Give back the data in full, with every line exact.

Records from a data collection:
- - -

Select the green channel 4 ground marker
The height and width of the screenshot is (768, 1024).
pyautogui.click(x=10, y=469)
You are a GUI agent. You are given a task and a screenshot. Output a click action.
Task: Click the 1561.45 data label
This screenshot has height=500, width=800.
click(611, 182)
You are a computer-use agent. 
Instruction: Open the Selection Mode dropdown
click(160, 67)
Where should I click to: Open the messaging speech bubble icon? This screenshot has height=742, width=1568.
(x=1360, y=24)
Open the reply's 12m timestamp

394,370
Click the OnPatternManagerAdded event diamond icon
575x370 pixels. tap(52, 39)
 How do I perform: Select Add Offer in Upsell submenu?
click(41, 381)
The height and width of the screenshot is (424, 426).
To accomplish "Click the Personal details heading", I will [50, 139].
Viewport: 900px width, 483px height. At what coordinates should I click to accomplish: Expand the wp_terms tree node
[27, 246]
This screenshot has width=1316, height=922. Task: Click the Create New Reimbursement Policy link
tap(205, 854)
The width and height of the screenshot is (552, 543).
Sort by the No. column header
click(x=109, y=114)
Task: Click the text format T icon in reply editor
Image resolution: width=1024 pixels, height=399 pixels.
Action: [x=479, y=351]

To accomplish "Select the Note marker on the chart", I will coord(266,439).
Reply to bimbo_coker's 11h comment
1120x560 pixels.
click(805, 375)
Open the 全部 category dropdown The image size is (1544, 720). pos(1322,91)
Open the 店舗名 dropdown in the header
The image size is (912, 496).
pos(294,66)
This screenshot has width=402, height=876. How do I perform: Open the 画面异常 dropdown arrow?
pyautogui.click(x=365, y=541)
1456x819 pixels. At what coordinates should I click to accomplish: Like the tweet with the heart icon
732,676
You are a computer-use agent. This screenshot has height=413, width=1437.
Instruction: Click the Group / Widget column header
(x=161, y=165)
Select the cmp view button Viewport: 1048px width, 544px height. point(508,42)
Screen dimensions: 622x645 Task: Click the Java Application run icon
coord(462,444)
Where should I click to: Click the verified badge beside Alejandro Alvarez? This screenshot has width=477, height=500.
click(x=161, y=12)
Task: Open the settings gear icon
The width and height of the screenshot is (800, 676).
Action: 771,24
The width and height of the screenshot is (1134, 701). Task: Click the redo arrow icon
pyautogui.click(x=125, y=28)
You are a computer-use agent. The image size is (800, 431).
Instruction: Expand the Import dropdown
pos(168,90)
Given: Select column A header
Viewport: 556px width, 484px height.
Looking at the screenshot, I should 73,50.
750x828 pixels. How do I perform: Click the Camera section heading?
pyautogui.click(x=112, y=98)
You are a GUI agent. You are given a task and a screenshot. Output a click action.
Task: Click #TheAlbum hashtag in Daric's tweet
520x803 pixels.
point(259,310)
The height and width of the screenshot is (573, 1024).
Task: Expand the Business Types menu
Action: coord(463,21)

- - -

Task response:
Select the green channel 4 ground marker
The height and width of the screenshot is (768, 1024).
pyautogui.click(x=10, y=469)
You are a GUI agent. You are given a task and a screenshot. Output a click action.
Task: Click the 1561.45 data label
This screenshot has height=500, width=800.
click(611, 182)
You are a computer-use agent. 
Instruction: Open the Selection Mode dropdown
click(160, 67)
Where should I click to: Open the messaging speech bubble icon? This screenshot has height=742, width=1568.
(x=1360, y=24)
Open the reply's 12m timestamp

394,370
Click the OnPatternManagerAdded event diamond icon
575x370 pixels. tap(52, 39)
 How do I perform: Select Add Offer in Upsell submenu?
click(41, 381)
The height and width of the screenshot is (424, 426).
To accomplish "Click the Personal details heading", I will [50, 139].
Viewport: 900px width, 483px height. At what coordinates should I click to accomplish: Expand the wp_terms tree node
[27, 246]
This screenshot has width=1316, height=922. Task: Click the Create New Reimbursement Policy link
tap(205, 854)
The width and height of the screenshot is (552, 543).
Sort by the No. column header
click(x=109, y=114)
Task: Click the text format T icon in reply editor
Image resolution: width=1024 pixels, height=399 pixels.
Action: [x=479, y=351]

To accomplish "Select the Note marker on the chart", I will coord(266,439).
Reply to bimbo_coker's 11h comment
1120x560 pixels.
click(805, 375)
Open the 全部 category dropdown The image size is (1544, 720). pos(1322,91)
Open the 店舗名 dropdown in the header
The image size is (912, 496).
pos(294,66)
This screenshot has width=402, height=876. How do I perform: Open the 画面异常 dropdown arrow?
pyautogui.click(x=365, y=541)
1456x819 pixels. At what coordinates should I click to accomplish: Like the tweet with the heart icon
732,676
You are a computer-use agent. This screenshot has height=413, width=1437.
Instruction: Click the Group / Widget column header
(x=161, y=165)
Select the cmp view button Viewport: 1048px width, 544px height. point(508,42)
Screen dimensions: 622x645 Task: Click the Java Application run icon
coord(462,444)
Where should I click to: Click the verified badge beside Alejandro Alvarez? This screenshot has width=477, height=500.
click(x=161, y=12)
Task: Open the settings gear icon
The width and height of the screenshot is (800, 676).
Action: 771,24
The width and height of the screenshot is (1134, 701). Task: Click the redo arrow icon
pyautogui.click(x=125, y=28)
You are a computer-use agent. The image size is (800, 431).
Instruction: Expand the Import dropdown
pos(168,90)
Given: Select column A header
Viewport: 556px width, 484px height.
Looking at the screenshot, I should 73,50.
750x828 pixels. How do I perform: Click the Camera section heading?
pyautogui.click(x=112, y=98)
You are a GUI agent. You are given a task and a screenshot. Output a click action.
Task: Click #TheAlbum hashtag in Daric's tweet
520x803 pixels.
point(259,310)
The height and width of the screenshot is (573, 1024).
Task: Expand the Business Types menu
Action: coord(463,21)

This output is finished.